**EXCERPT**
==*==
This is a very specific question for a very specific case in spacy. I hope Stackoverflow is still the right place to ask this.
There seems to be a difference in the results when using nlp.pipe(docs) vs nlp(doc). When I use the former instead of the latter I don't receive vectors under certain circumstances. Here's what I noticed:
When using the default model (en_core_web_sm) with disabled tagger and parser, I get word vectors with nlp(doc) but not with nlp.pipe(docs)
Larger models, i.e. en_core_web_lg, generate vectors in both cases
Re-enabling the tagger also "fixes" this for the default models
Apart from the vectors, disabling the tagger and parser seems to work as expected in both cases
Can somebody explain this to me? Especially why the tagger seems to influence this?
Code:
import spacy
documents = [
"spaCy is a free, open-source library for advanced Natural Language Processing (NLP) in Python.",
"If you're working with a lot of text, you'll eventually want to know more about it. For example, what's it about? What do the words mean in context? Who is doing what to whom? What companies and products are mentioned? Which texts are similar to each other?",
"spaCy is designed specifically for production use and helps you build applications that process and \"understand\" large volumes of text. It can be used to build information extraction or natural language understanding systems, or to pre-process text for deep learning."
]
nlp = spacy.load('en', disable=['tagger', 'parser'])
print('classic model, disabled tagger and parser, without pipe')
for i, doc in enumerate(documents):
spacy_doc = nlp(doc)
print(f'document {i} has_vector: {spacy_doc.has_vector}, is_parsed: {spacy_doc.is_parsed}, token_0_pos: {spacy_doc[0].pos_}')
print('classic model, disabled tagger and parser, with pipe')
for i, spacy_doc in enumerate(nlp.pipe(documents)):
print(f'document {i} has_vector: {spacy_doc.has_vector}, is_parsed: {spacy_doc.is_parsed}, token_0_pos: {spacy_doc[0].pos_}')
nlp = spacy.load('en', disable=['parser'])
print('classic model, disabled only parser, without pipe')
for i, doc in enumerate(documents):
spacy_doc = nlp(doc)
print(f'document {i} has_vector: {spacy_doc.has_vector}, is_parsed: {spacy_doc.is_parsed}, token_0_pos: {spacy_doc[0].pos_}')
print('classic model, disabled only parser, with pipe')
==*==
**RECORDS SHOWN**
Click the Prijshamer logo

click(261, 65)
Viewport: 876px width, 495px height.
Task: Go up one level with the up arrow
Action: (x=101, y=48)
==*==
**LIST OF TASKS**
A. In the spaCy question, swap "classic model" for "default model" and write out the passage from "print('classic model, disabled tagger and parser, without" up to and including "only parser, with pipe')".
B. In the spaCy question, which larger model generates vectors both with nlp(doc) and with nlp.pipe(docs)?
C. Write what comes next in the spaCy question, starting after its final line.

**PER-TASK OUTPUTS**
A.
print('default model, disabled tagger and parser, without pipe')
for i, doc in enumerate(documents):
spacy_doc = nlp(doc)
print(f'document {i} has_vector: {spacy_doc.has_vector}, is_parsed: {spacy_doc.is_parsed}, token_0_pos: {spacy_doc[0].pos_}')
print('default model, disabled tagger and parser, with pipe')
for i, spacy_doc in enumerate(nlp.pipe(documents)):
print(f'document {i} has_vector: {spacy_doc.has_vector}, is_parsed: {spacy_doc.is_parsed}, token_0_pos: {spacy_doc[0].pos_}')
nlp = spacy.load('en', disable=['parser'])
print('default model, disabled only parser, without pipe')
for i, doc in enumerate(documents):
spacy_doc = nlp(doc)
print(f'document {i} has_vector: {spacy_doc.has_vector}, is_parsed: {spacy_doc.is_parsed}, token_0_pos: {spacy_doc[0].pos_}')
print('default model, disabled only parser, with pipe')

B. en_core_web_lg

C.
for i, spacy_doc in enumerate(nlp.pipe(documents)):
print(f'document {i} has_vector: {spacy_doc.has_vector}, is_parsed: {spacy_doc.is_parsed}, token_0_pos: {spacy_doc[0].pos_}')
nlp = spacy.load('en', disable=['tagger'])
print('classic model, disabled only tagger, without pipe')
for i, doc in enumerate(documents):
spacy_doc = nlp(doc)
print(f'document {i} has_vector: {spacy_doc.has_vector}, is_parsed: {spacy_doc.is_parsed}, token_0_pos: {spacy_doc[0].pos_}')
print('classic model, disabled only tagger, with pipe')
for i, spacy_doc in enumerate(nlp.pipe(documents)):
print(f'document {i} has_vector: {spacy_doc.has_vector}, is_parsed: {spacy_doc.is_parsed}, token_0_pos: {spacy_doc[0].pos_}')
nlp = spacy.load('en_core_web_lg', disable=['tagger', 'parser'])
print('model en_core_web_lg, disabled tagger and parser, with pipe')
for i, spacy_doc in enumerate(nlp.pipe(documents)):
print(f'document {i} has_vector: {spacy_doc.has_vector}, is_parsed: {spacy_doc.is_parsed}, token_0_pos: {spacy_doc[0].pos_}')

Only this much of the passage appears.